2、对比YARN和Mesos的优势和劣势,以及YARN框架未来的发展方向?
a. Yarn support capacity/fair scheduler on memory/cpu which has fine-grained scheduler.
b. Mesos supprot coarse-grained scheduler which support yarn job also with non-yarn job.
3、HDFS缺少哪些你需要的特性,或者你比较喜欢其哪一个特性,也可以谈谈您比较看好哪个存储系统,为什么?
a.I like hdfs easily scaling. has default 3 replication with high availability. also it's take server down as common problems ,also build on commodity server.reduce server-farm cost.
b. compare to Glusterfs, Hdfs balance doesn't have high impact than GlusterFS.
c. compare to Fastdfs, I thought it's can commit data replication more accurate than Fastdfs, which it is very hard under high volume write situation.
d. but, hdfs sync between cluster/DC. we have to use distcp tools to make it, doesn't like NFS which need sync data easily.
e. hdfs doesn't like new tech ignite/tachyon which support memory-based storage will provide more faster access data, as it's data store on disk. you know, Disk I/O is always bottleneck of performance.
4、Hadoop从业者应该如何进行职业规划?
Hadoop is a big ecosystem include storage/database/processing/security.
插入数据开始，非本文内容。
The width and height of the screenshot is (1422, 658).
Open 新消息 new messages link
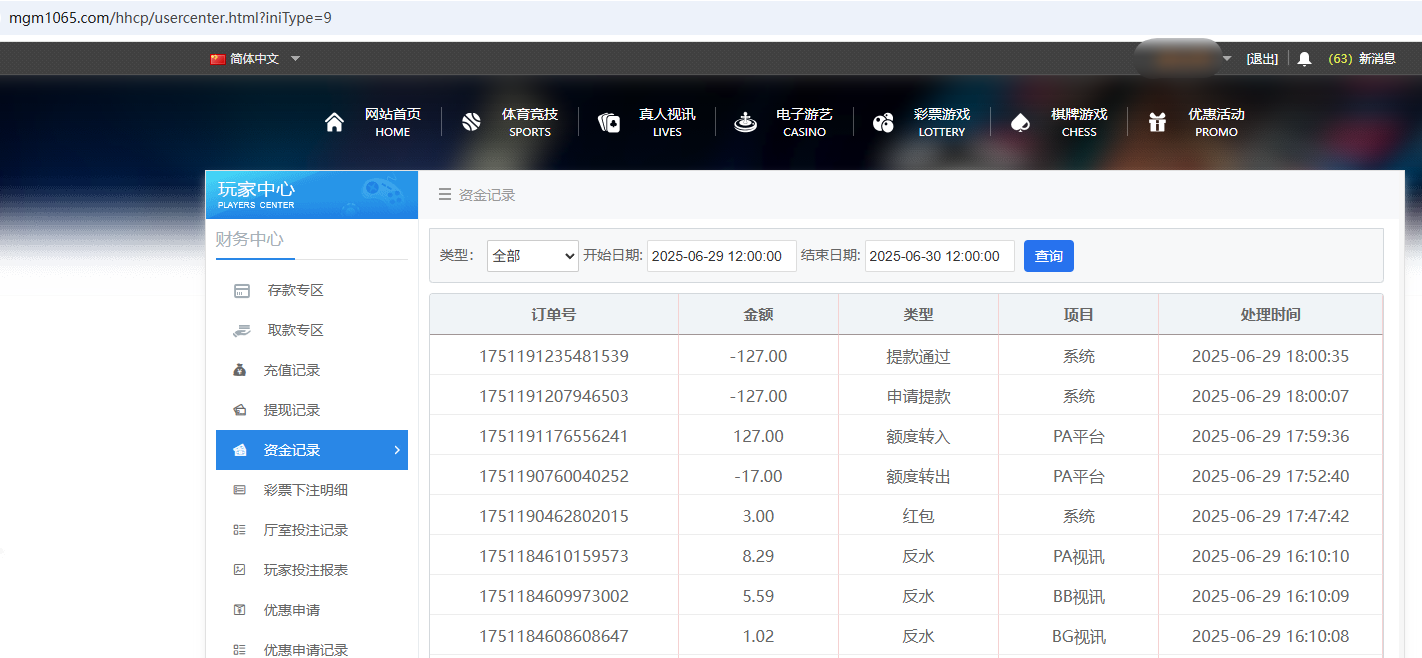click(1376, 59)
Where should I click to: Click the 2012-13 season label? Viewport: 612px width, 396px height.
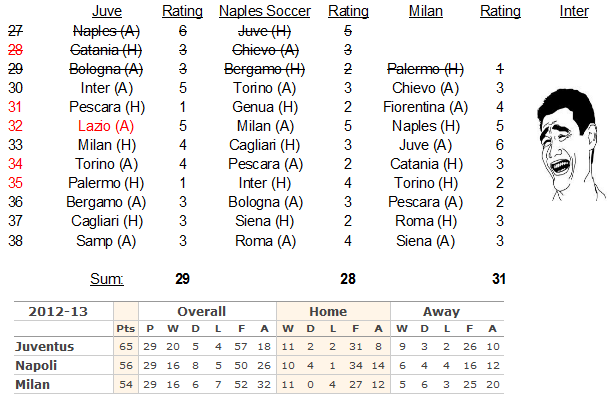coord(58,311)
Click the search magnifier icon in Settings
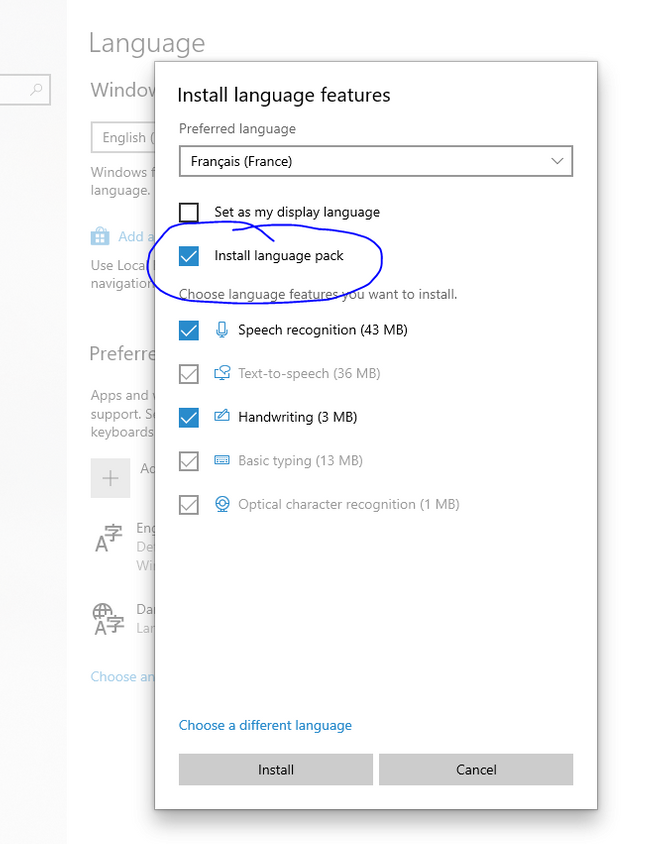This screenshot has height=844, width=660. pos(37,91)
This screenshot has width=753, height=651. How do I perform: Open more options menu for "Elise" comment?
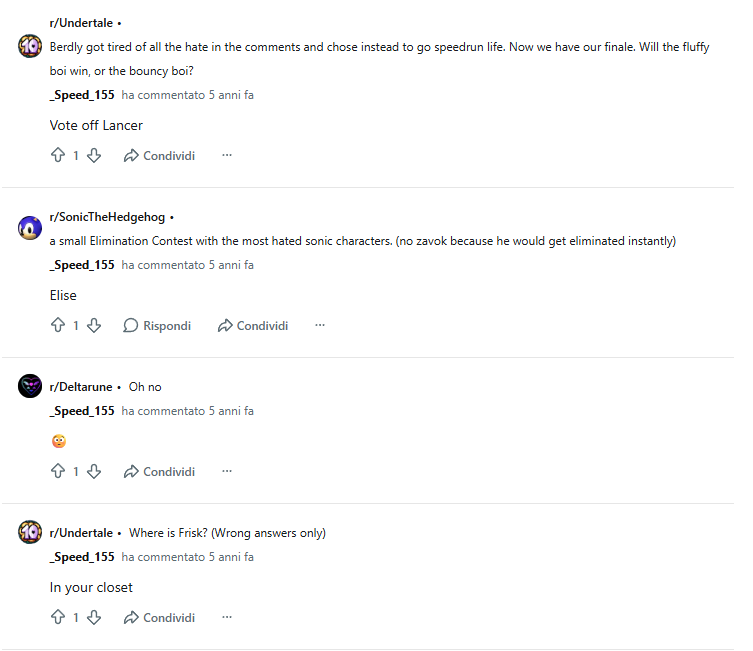click(x=320, y=326)
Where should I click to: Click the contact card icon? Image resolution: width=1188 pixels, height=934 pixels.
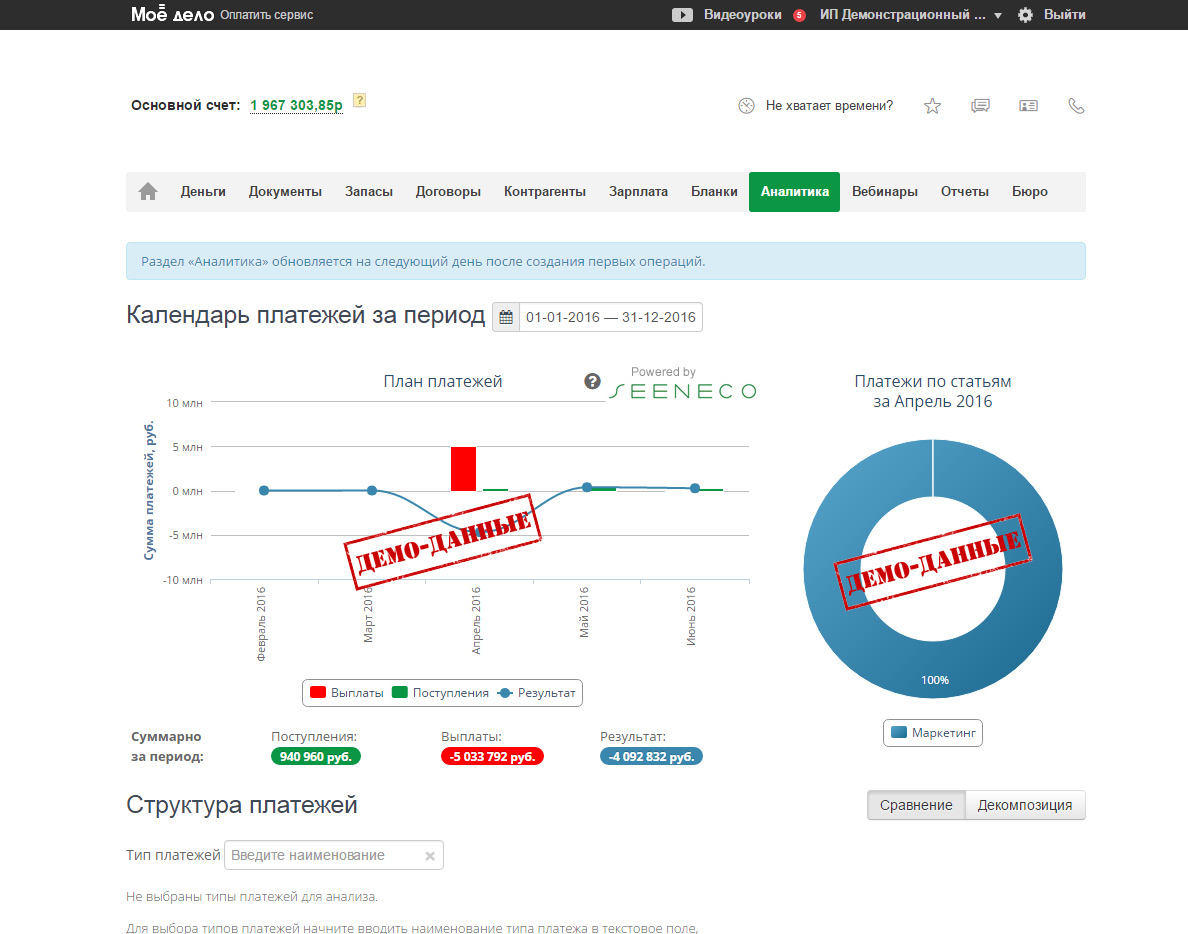tap(1028, 106)
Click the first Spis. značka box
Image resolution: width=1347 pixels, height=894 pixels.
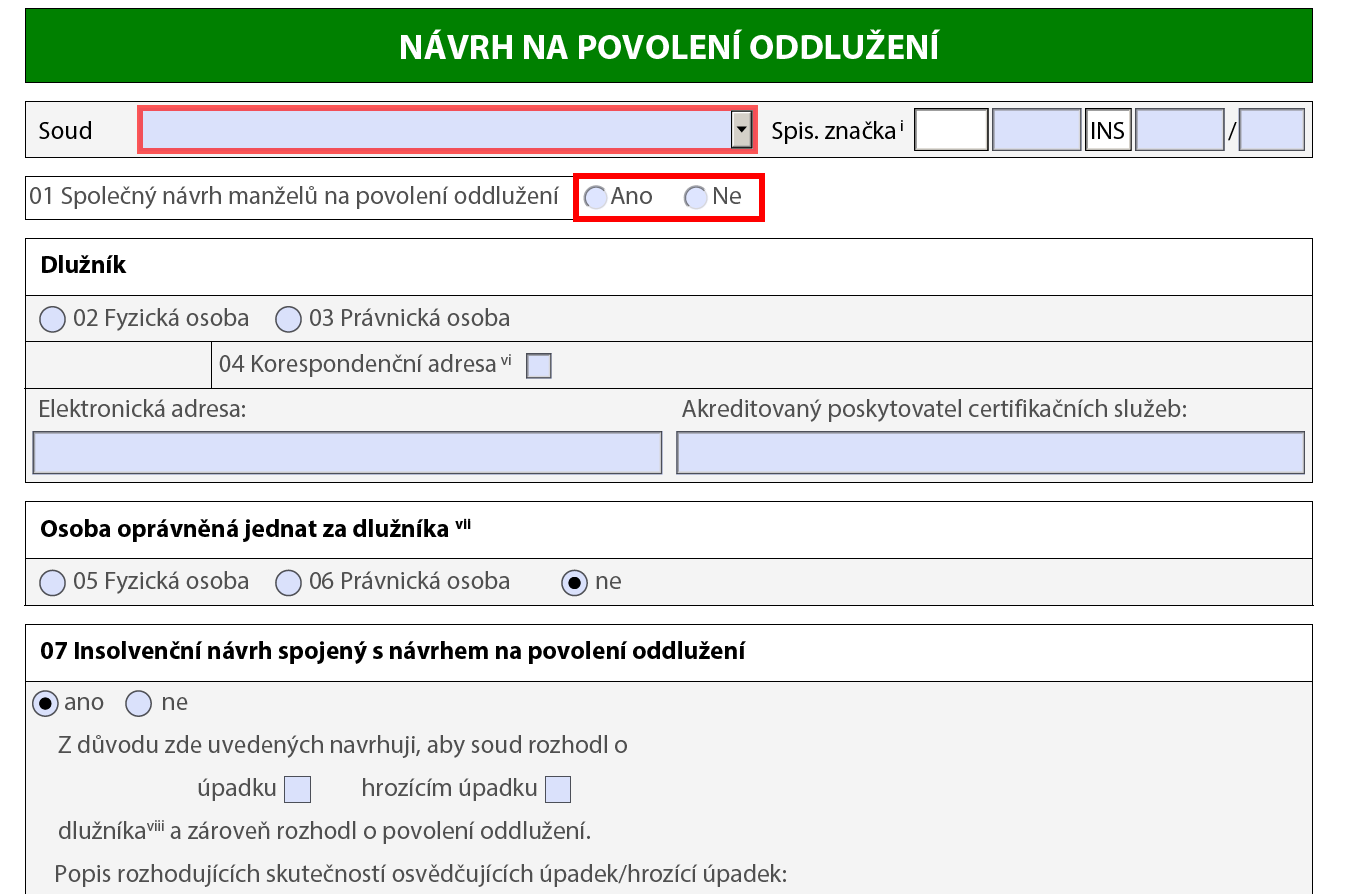point(950,129)
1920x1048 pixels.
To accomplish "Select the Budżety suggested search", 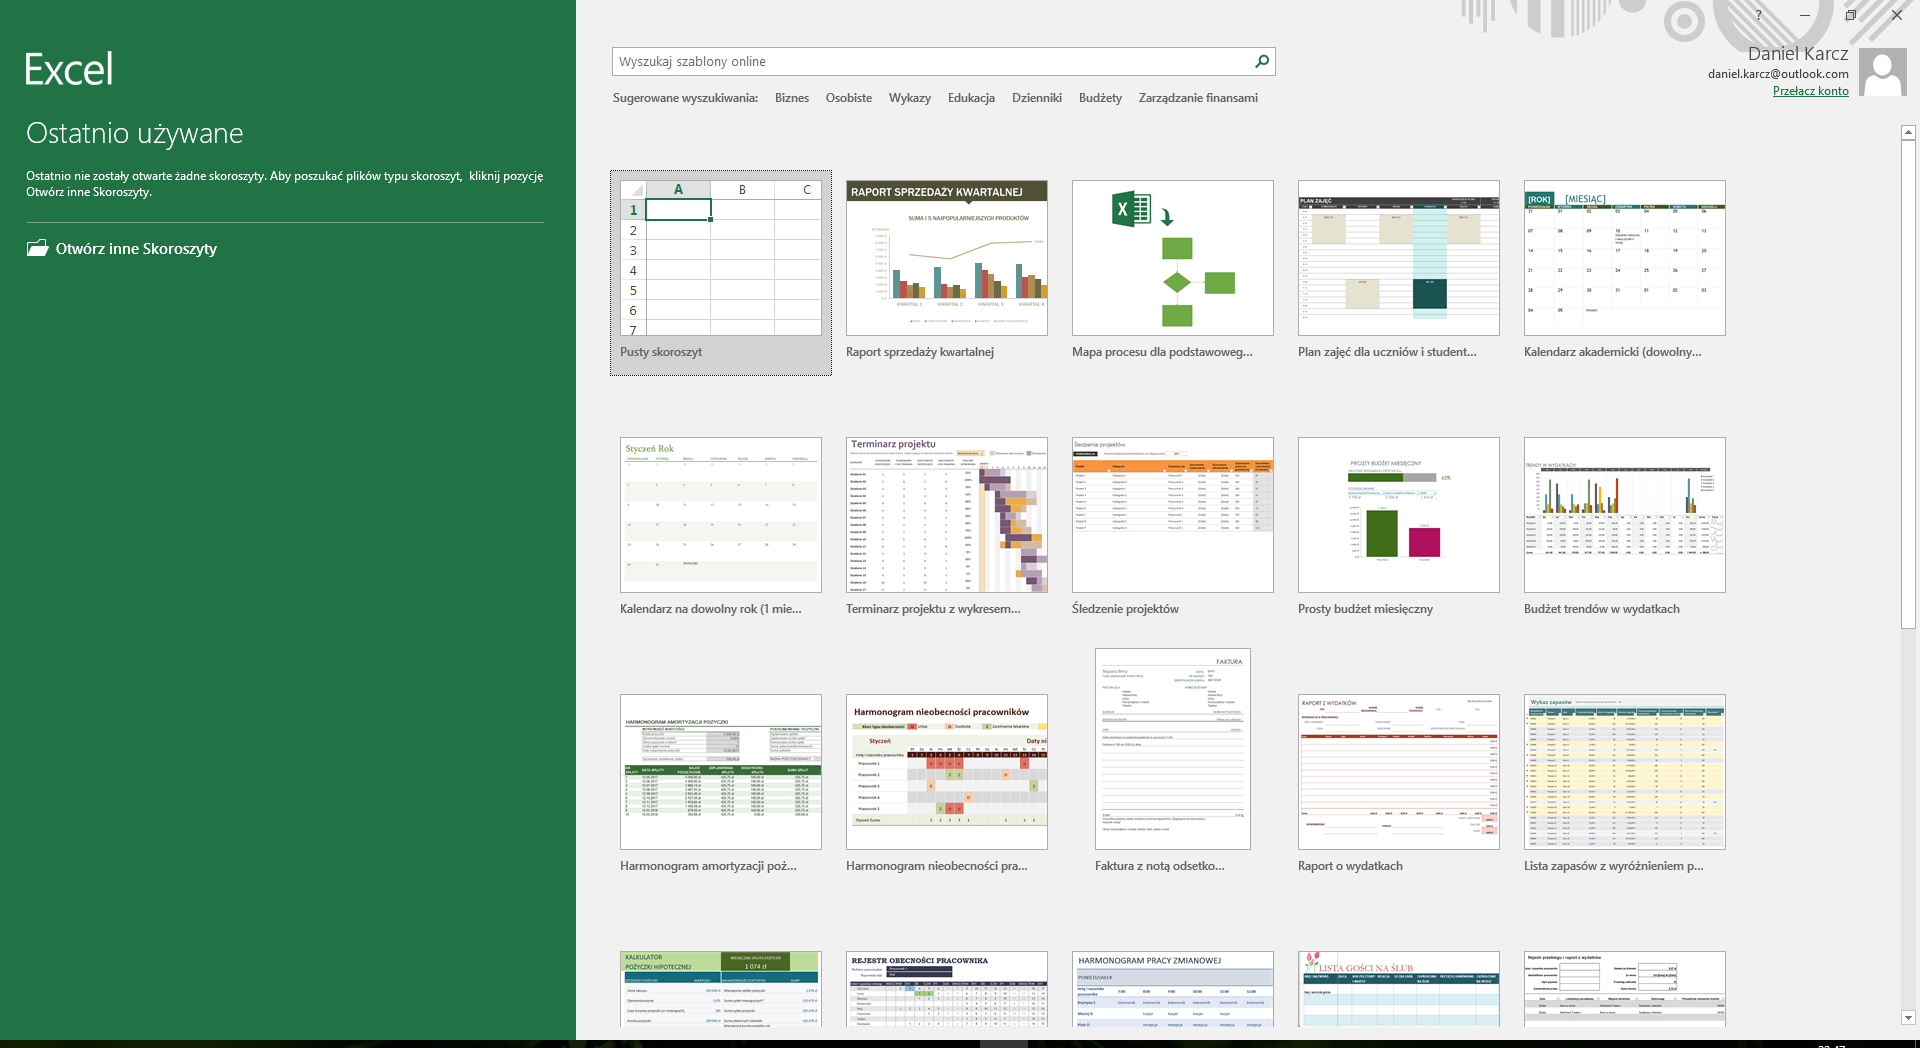I will [x=1100, y=98].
I thought it's better do some project/experience under some mentor if possible. also you have to strong java coding skill, as it's based on java. after you did some projects, then try to understand the principle of Hadoop.
try to fix some bugs under github/googlegroup. the most important part, you have to keep hungry till to understand the truth of Hadoop.
Just part of my opinion. 作者: heguangwu 时间: 2016-01-25 14:02
现在大的公司都逐步采用Spark了,当然并不是说不用MapReduce,当前情况是并存 回复 10# Steddywr
I have some concern about yarn , on scheduler even u using fair scheduler/ capacity scheduler ,there still have some situation can't be meet.
eg: if I have A,B,C,D four Queue by using capacity scheduler,
and the assginment is A 10% B 20% C 40% D 40% witch each setting maximum capacity is 90%, If queue C used absolute capacity 80%, and now another job coming to Queue D, looks like it won't running till there have enough resource available. 作者: yehuafeilang 时间: 2016-01-26 14:24
1、MapReduce的主要应用领域在哪里?在哪些场合被取代可能性不高?
MapReduce的主要应用领域,目前日志分析用的比较多,还有做搜素的索引,机器学习算法包mahout也是之一,当然它能做的东西还有很多,比如分布grep,分布排序,web访问日志分析,反向索引构建,文档聚类,机器学习,基于统计的机器翻译,数据挖掘、信息提取等等。
大规模数据处理的特点决定了大量的数据记录难以全部存放在内存,而通常只能放在外存中进行处理。由于磁盘的顺序访问要远比随机访问快得多,因此 MapReduce主要设计为面向顺序式大规模数据的磁盘访问处理,因此在这种场合被取代的可能性不高。